Derek Hawkins, Washington Post, February 2, 2018
In a blistering decision that could impact the 2018 midterm elections, a federal judge on Thursday ruled that Florida’s system for barring former felons from voting is unconstitutional and potentially tainted by racial, political or religious bias.
U.S. District Judge Mark Walker blasted the state panel led by Florida’s governor that decides whether to restore voting rights to people who have completed their sentences, saying their process is arbitrary and exceedingly slow.
“In Florida, elected, partisan officials have extraordinary authority to grant or withhold the right to vote from hundreds of thousands of people without any constraints, guidelines, or standards,” Walker wrote. “The question now is whether such a system passes constitutional muster. It does not.”
“A person convicted of a crime may have long ago exited the prison cell and completed probation,” the judge continued in the 43-page order. “Her voting rights, however, remain locked in a dark crypt. Only the state has the key — but the state has swallowed it.”
The judge did not rule on how the issue should be remedied — he will hold hearings on that in mid-February — but he said the voter restoration system must be changed as soon as possible.
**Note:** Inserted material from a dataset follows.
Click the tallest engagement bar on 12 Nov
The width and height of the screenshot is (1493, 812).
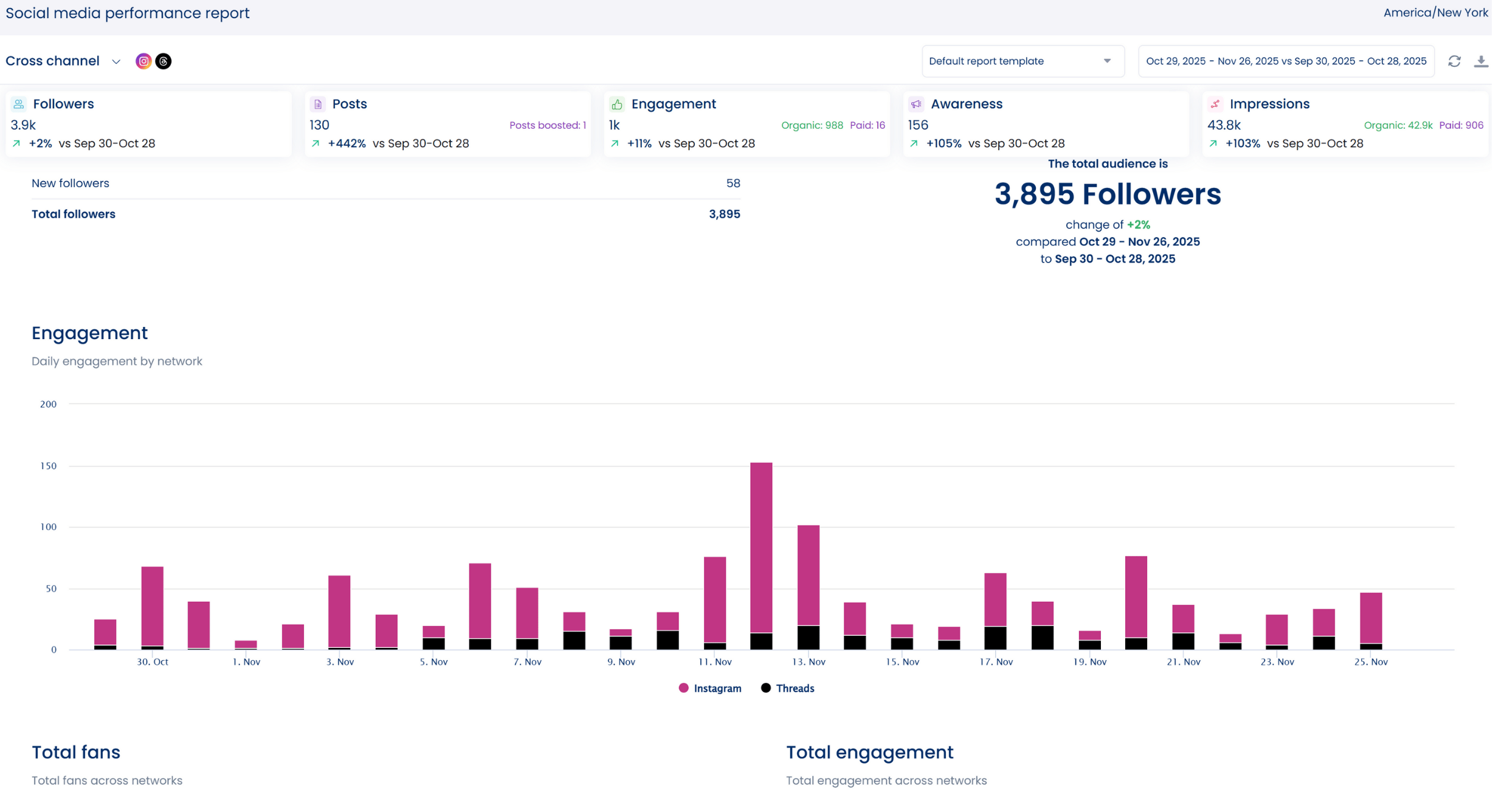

The lawsuit was brought against Gov. Rick Scott (R) by a group of former felons in Florida who had completed their sentences but were denied voting rights by the state’s Office of Executive Clemency. They were supported by the Fair Elections Legal Network.
Walker’s ruling is also a forceful rebuke of Scott, who implemented Florida’s current felon restrictions shortly after he took office in 2011, reversing a more lenient policy that was in place previously, as the Tampa Bay Times has reported.
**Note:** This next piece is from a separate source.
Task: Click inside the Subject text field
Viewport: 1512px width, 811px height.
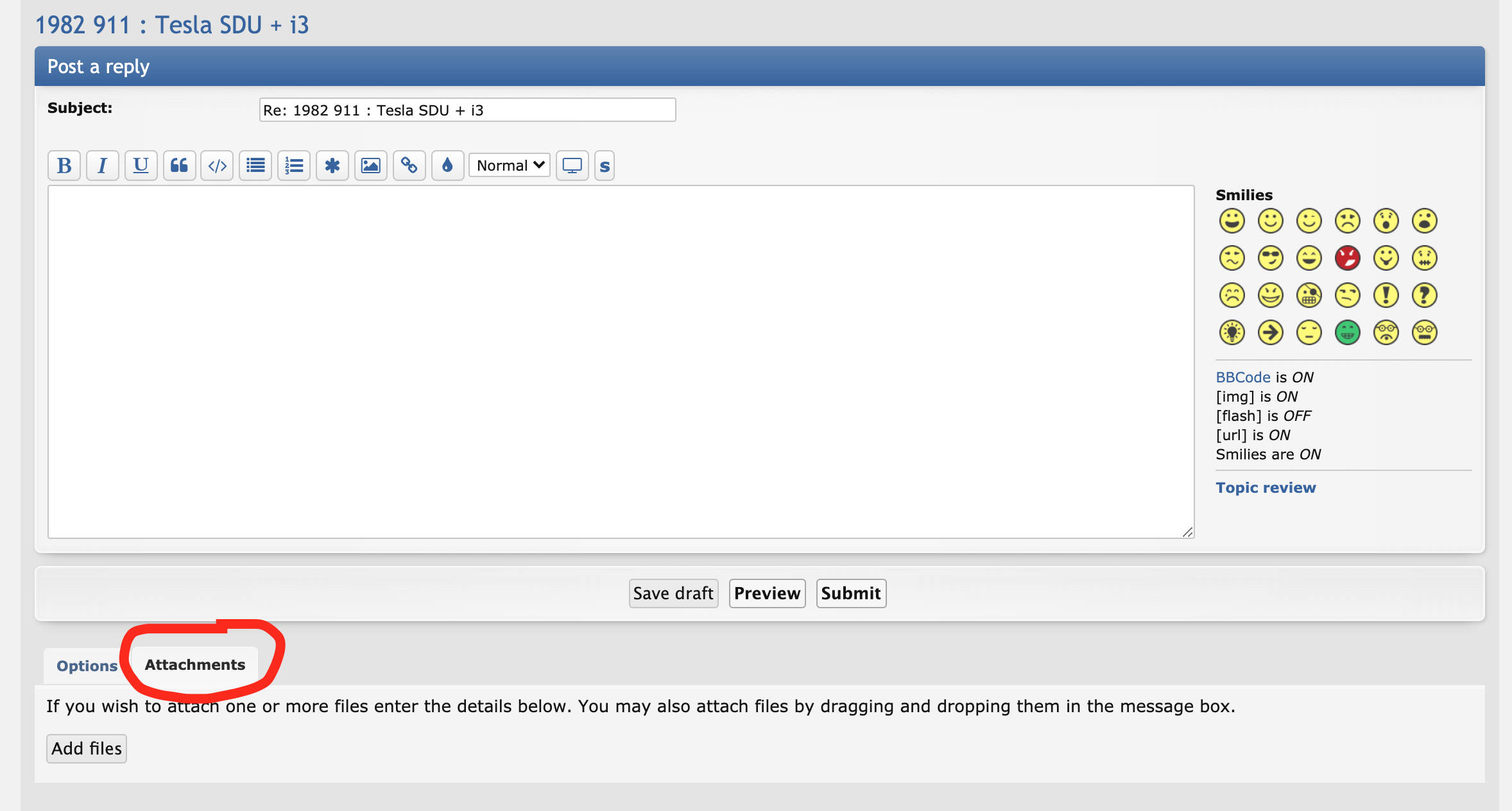Action: (x=467, y=110)
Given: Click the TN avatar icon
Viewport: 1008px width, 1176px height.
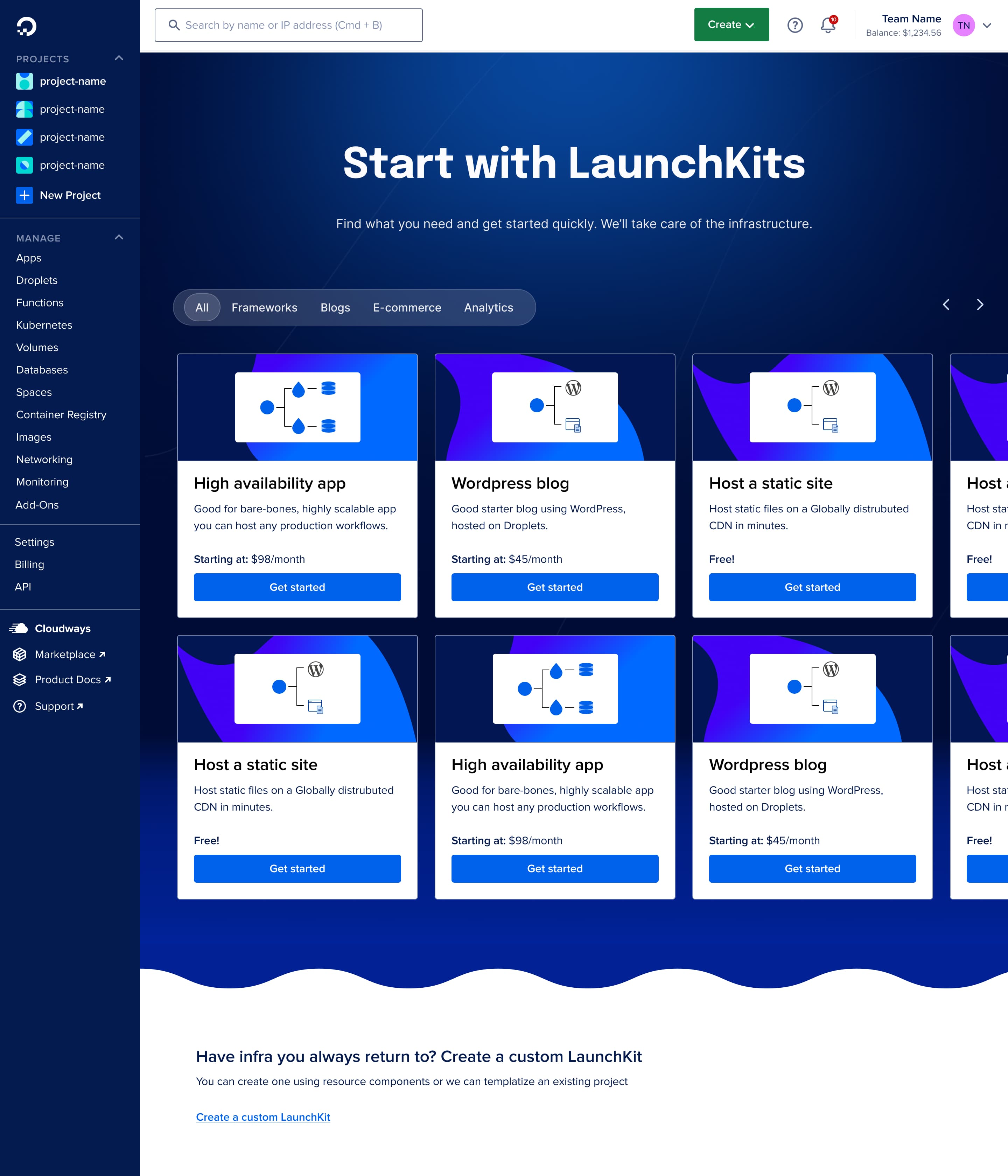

Florida’s constitution automatically strips voting rights from anyone convicted of a felony, but governors can control how those rights get restored.
Under the current system, former felons must wait a minimum until five years after completing the full scope of their sentence, including probation and restitution, before they can seek re-enfranchisement. At that point they can appeal to the clemency board, a four-member panel headed by the governor. State rules give Scott, and Scott alone, “unfettered discretion to deny clemency at any time, for any reason.”
A number of factors can influence the clemency board’s decision, including drug and alcohol use as well as fuzzier elements such as “level of remorse.” In some cases, traffic tickets have been enough for the board to deny re-enfranchisement. Those who are rejected can’t reapply for at least two years. There’s a 10,000-person backlog of applicants.
In one withering anecdote, Walker described the case of a white man who was convicted of casting an illegal ballot in 2010. When the man went before the board three years later, Scott asked him about his illegal voting.
“Actually, I voted for you,” the man said. Scott laughed and told him, “I probably shouldn’t respond to that.” Seconds later, the governor ordered his voting rights restored, according to the ruling.
The plaintiffs identified five similar cases in which former felons were denied restoration of their voting rights because they had cast illegal ballots. Four of the five of them were African American, according to the ruling.